• **Exercise instructions**
Recast all of the items below as a single numbered list, dropping any blank lines.

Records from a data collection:
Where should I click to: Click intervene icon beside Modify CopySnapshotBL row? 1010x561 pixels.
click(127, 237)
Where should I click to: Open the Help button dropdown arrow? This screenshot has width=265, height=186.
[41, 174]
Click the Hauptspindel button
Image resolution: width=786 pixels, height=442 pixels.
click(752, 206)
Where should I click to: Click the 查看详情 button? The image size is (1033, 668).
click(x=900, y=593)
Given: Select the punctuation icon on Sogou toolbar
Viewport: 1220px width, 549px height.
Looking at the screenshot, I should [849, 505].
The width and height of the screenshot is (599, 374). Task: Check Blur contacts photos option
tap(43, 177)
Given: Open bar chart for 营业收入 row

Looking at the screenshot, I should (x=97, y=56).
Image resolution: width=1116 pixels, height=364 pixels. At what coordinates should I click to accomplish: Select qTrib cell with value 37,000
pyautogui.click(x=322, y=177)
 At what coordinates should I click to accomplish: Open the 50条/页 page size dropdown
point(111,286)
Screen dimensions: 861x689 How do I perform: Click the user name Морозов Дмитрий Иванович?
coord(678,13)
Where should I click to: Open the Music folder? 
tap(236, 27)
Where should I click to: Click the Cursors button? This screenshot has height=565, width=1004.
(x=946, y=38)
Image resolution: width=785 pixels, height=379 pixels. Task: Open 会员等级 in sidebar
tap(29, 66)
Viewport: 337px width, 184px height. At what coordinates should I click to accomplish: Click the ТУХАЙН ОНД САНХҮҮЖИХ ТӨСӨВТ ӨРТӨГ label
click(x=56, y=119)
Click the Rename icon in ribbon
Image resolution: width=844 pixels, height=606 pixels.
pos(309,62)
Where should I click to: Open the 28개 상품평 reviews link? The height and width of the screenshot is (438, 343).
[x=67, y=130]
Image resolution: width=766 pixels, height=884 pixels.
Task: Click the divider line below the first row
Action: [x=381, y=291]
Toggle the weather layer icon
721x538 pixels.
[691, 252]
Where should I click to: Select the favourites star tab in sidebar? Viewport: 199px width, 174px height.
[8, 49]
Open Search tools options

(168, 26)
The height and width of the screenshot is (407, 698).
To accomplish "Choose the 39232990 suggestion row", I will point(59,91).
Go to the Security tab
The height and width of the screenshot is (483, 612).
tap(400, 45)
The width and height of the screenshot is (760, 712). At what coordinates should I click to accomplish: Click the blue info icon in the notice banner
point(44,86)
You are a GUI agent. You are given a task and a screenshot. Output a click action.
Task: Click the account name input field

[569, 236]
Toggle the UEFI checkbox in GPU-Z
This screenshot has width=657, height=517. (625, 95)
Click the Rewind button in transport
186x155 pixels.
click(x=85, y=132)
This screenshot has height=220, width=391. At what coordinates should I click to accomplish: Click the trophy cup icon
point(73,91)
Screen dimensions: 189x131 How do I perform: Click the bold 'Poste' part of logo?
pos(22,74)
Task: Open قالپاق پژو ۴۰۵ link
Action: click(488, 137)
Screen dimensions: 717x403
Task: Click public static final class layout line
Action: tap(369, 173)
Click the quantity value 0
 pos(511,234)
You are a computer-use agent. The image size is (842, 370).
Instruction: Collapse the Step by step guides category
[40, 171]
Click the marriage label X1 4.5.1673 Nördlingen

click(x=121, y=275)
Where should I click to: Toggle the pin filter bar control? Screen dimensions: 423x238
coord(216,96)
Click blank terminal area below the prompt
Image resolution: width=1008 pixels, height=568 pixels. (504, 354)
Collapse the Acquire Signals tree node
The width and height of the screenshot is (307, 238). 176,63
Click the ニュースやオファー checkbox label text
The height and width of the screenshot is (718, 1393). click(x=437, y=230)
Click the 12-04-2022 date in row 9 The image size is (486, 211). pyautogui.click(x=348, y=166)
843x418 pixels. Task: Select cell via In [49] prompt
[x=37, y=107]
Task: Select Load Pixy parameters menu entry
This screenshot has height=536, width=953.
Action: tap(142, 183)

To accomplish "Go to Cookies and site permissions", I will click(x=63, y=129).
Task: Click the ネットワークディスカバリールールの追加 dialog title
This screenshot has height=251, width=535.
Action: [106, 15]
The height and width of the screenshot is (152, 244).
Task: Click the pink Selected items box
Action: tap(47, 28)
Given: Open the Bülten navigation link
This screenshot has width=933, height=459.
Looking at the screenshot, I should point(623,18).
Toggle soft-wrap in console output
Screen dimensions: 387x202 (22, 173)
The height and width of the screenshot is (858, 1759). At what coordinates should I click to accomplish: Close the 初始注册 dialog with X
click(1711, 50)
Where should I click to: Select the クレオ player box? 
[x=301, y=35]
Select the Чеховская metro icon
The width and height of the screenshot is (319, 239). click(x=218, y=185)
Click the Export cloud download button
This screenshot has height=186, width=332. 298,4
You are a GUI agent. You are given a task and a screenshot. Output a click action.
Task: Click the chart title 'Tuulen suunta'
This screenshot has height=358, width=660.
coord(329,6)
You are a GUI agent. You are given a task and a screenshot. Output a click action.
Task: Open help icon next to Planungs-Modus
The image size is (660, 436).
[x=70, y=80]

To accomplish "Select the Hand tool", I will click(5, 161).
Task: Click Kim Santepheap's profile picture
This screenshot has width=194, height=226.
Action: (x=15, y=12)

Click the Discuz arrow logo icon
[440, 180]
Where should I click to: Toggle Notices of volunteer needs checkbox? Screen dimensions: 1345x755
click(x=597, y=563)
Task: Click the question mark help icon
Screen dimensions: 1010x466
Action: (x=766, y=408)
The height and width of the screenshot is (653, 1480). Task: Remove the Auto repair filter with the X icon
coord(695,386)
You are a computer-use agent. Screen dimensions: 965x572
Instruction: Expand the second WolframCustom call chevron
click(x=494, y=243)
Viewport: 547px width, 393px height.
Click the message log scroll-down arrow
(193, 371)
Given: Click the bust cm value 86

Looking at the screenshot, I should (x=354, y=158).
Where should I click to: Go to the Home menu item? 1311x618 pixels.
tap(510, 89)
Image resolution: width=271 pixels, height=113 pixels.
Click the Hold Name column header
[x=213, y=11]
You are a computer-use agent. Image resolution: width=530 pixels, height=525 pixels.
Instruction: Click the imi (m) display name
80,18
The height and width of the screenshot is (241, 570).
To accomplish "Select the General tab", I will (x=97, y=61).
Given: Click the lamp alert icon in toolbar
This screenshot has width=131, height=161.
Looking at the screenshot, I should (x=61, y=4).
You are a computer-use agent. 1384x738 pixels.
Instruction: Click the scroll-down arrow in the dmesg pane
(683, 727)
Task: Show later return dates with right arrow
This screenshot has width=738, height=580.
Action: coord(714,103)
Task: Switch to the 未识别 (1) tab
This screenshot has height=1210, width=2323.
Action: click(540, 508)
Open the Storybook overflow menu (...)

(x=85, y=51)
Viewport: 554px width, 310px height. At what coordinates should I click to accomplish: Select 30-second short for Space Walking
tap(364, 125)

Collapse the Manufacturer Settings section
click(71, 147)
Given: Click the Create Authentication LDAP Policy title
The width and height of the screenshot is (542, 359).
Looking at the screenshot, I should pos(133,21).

• **Task response**
1. Where should I click to: Click intervene icon beside Modify CopySnapshotBL row? 1010x561 pixels.
2. click(127, 237)
3. Where should I click to: Open the Help button dropdown arrow? This screenshot has width=265, height=186.
4. [41, 174]
5. Click the Hauptspindel button
6. Image resolution: width=786 pixels, height=442 pixels.
7. click(752, 206)
8. Where should I click to: Click the 查看详情 button? The image size is (1033, 668).
9. click(x=900, y=593)
10. Given: Select the punctuation icon on Sogou toolbar
11. Viewport: 1220px width, 549px height.
12. Looking at the screenshot, I should [849, 505].
13. The width and height of the screenshot is (599, 374). Task: Check Blur contacts photos option
14. tap(43, 177)
15. Given: Open bar chart for 营业收入 row
16. Looking at the screenshot, I should (x=97, y=56).
17. Image resolution: width=1116 pixels, height=364 pixels. At what coordinates should I click to accomplish: Select qTrib cell with value 37,000
18. pyautogui.click(x=322, y=177)
19.  At what coordinates should I click to accomplish: Open the 50条/页 page size dropdown
20. point(111,286)
21. Screen dimensions: 861x689 How do I perform: Click the user name Морозов Дмитрий Иванович?
22. coord(678,13)
23. Where should I click to: Open the Music folder? 
24. tap(236, 27)
25. Where should I click to: Click the Cursors button? This screenshot has height=565, width=1004.
26. (x=946, y=38)
27. Image resolution: width=785 pixels, height=379 pixels. Task: Open 会员等级 in sidebar
28. tap(29, 66)
29. Viewport: 337px width, 184px height. At what coordinates should I click to accomplish: Click the ТУХАЙН ОНД САНХҮҮЖИХ ТӨСӨВТ ӨРТӨГ label
30. click(x=56, y=119)
31. Click the Rename icon in ribbon
32. Image resolution: width=844 pixels, height=606 pixels.
33. pos(309,62)
34. Where should I click to: Open the 28개 상품평 reviews link? The height and width of the screenshot is (438, 343).
35. [x=67, y=130]
36. Image resolution: width=766 pixels, height=884 pixels.
37. Task: Click the divider line below the first row
38. Action: [x=381, y=291]
39. Toggle the weather layer icon
40. 721x538 pixels.
41. [691, 252]
42. Where should I click to: Select the favourites star tab in sidebar? Viewport: 199px width, 174px height.
43. [8, 49]
44. Open Search tools options
45. (168, 26)
46. The height and width of the screenshot is (407, 698).
47. To accomplish "Choose the 39232990 suggestion row", I will point(59,91).
48. Go to the Security tab
49. The height and width of the screenshot is (483, 612).
50. tap(400, 45)
51. The width and height of the screenshot is (760, 712). At what coordinates should I click to accomplish: Click the blue info icon in the notice banner
52. point(44,86)
53. You are a GUI agent. You are given a task and a screenshot. Output a click action.
54. Task: Click the account name input field
55. [569, 236]
56. Toggle the UEFI checkbox in GPU-Z
57. This screenshot has width=657, height=517. (625, 95)
58. Click the Rewind button in transport
59. 186x155 pixels.
60. click(x=85, y=132)
61. This screenshot has height=220, width=391. At what coordinates should I click to accomplish: Click the trophy cup icon
62. point(73,91)
63. Screen dimensions: 189x131 How do I perform: Click the bold 'Poste' part of logo?
64. pos(22,74)
65. Task: Open قالپاق پژو ۴۰۵ link
66. Action: click(488, 137)
67. Screen dimensions: 717x403
68. Task: Click public static final class layout line
69. Action: tap(369, 173)
70. Click the quantity value 0
71.  pos(511,234)
72. You are a computer-use agent. The image size is (842, 370).
73. Instruction: Collapse the Step by step guides category
74. [40, 171]
75. Click the marriage label X1 4.5.1673 Nördlingen
76. click(x=121, y=275)
77. Where should I click to: Toggle the pin filter bar control? Screen dimensions: 423x238
78. coord(216,96)
79. Click blank terminal area below the prompt
80. Image resolution: width=1008 pixels, height=568 pixels. (504, 354)
81. Collapse the Acquire Signals tree node
82. The width and height of the screenshot is (307, 238). 176,63
83. Click the ニュースやオファー checkbox label text
84. The height and width of the screenshot is (718, 1393). click(x=437, y=230)
85. Click the 12-04-2022 date in row 9 The image size is (486, 211). pyautogui.click(x=348, y=166)
86. 843x418 pixels. Task: Select cell via In [49] prompt
87. [x=37, y=107]
88. Task: Select Load Pixy parameters menu entry
89. This screenshot has height=536, width=953.
90. Action: tap(142, 183)
91. To accomplish "Go to Cookies and site permissions", I will click(x=63, y=129).
92. Task: Click the ネットワークディスカバリールールの追加 dialog title
93. This screenshot has height=251, width=535.
94. Action: [106, 15]
95. The height and width of the screenshot is (152, 244).
96. Task: Click the pink Selected items box
97. Action: tap(47, 28)
98. Given: Open the Bülten navigation link
99. This screenshot has width=933, height=459.
100. Looking at the screenshot, I should point(623,18).
101. Toggle soft-wrap in console output
102. Screen dimensions: 387x202 (22, 173)
103. The height and width of the screenshot is (858, 1759). At what coordinates should I click to accomplish: Close the 初始注册 dialog with X
104. click(1711, 50)
105. Where should I click to: Select the クレオ player box? 
106. [x=301, y=35]
107. Select the Чеховская metro icon
108. The width and height of the screenshot is (319, 239). click(x=218, y=185)
109. Click the Export cloud download button
110. This screenshot has height=186, width=332. 298,4
111. You are a GUI agent. You are given a task and a screenshot. Output a click action.
112. Task: Click the chart title 'Tuulen suunta'
113. This screenshot has height=358, width=660.
114. coord(329,6)
115. You are a GUI agent. You are given a task and a screenshot. Output a click action.
116. Task: Open help icon next to Planungs-Modus
117. The image size is (660, 436).
118. [x=70, y=80]
119. To accomplish "Select the Hand tool", I will click(5, 161).
120. Task: Click Kim Santepheap's profile picture
121. This screenshot has width=194, height=226.
122. Action: (x=15, y=12)
123. Click the Discuz arrow logo icon
124. [440, 180]
125. Where should I click to: Toggle Notices of volunteer needs checkbox? Screen dimensions: 1345x755
126. click(x=597, y=563)
127. Task: Click the question mark help icon
128. Screen dimensions: 1010x466
129. Action: (x=766, y=408)
130. The height and width of the screenshot is (653, 1480). Task: Remove the Auto repair filter with the X icon
131. coord(695,386)
132. You are a computer-use agent. Screen dimensions: 965x572
133. Instruction: Expand the second WolframCustom call chevron
134. click(x=494, y=243)
135. Viewport: 547px width, 393px height.
136. Click the message log scroll-down arrow
137. (193, 371)
138. Given: Click the bust cm value 86
139. Looking at the screenshot, I should (x=354, y=158).
140. Where should I click to: Go to the Home menu item? 1311x618 pixels.
141. tap(510, 89)
142. Image resolution: width=271 pixels, height=113 pixels.
143. Click the Hold Name column header
144. [x=213, y=11]
145. You are a computer-use agent. Image resolution: width=530 pixels, height=525 pixels.
146. Instruction: Click the imi (m) display name
147. 80,18
148. The height and width of the screenshot is (241, 570).
149. To accomplish "Select the General tab", I will (x=97, y=61).
150. Given: Click the lamp alert icon in toolbar
151. This screenshot has width=131, height=161.
152. Looking at the screenshot, I should (x=61, y=4).
153. You are a computer-use agent. 1384x738 pixels.
154. Instruction: Click the scroll-down arrow in the dmesg pane
155. (683, 727)
156. Task: Show later return dates with right arrow
157. This screenshot has width=738, height=580.
158. Action: coord(714,103)
159. Task: Switch to the 未识别 (1) tab
160. This screenshot has height=1210, width=2323.
161. Action: click(540, 508)
162. Open the Storybook overflow menu (...)
163. (x=85, y=51)
164. Viewport: 554px width, 310px height. At what coordinates should I click to accomplish: Select 30-second short for Space Walking
165. tap(364, 125)
166. Collapse the Manufacturer Settings section
167. click(71, 147)
168. Given: Click the Create Authentication LDAP Policy title
169. The width and height of the screenshot is (542, 359).
170. Looking at the screenshot, I should pos(133,21).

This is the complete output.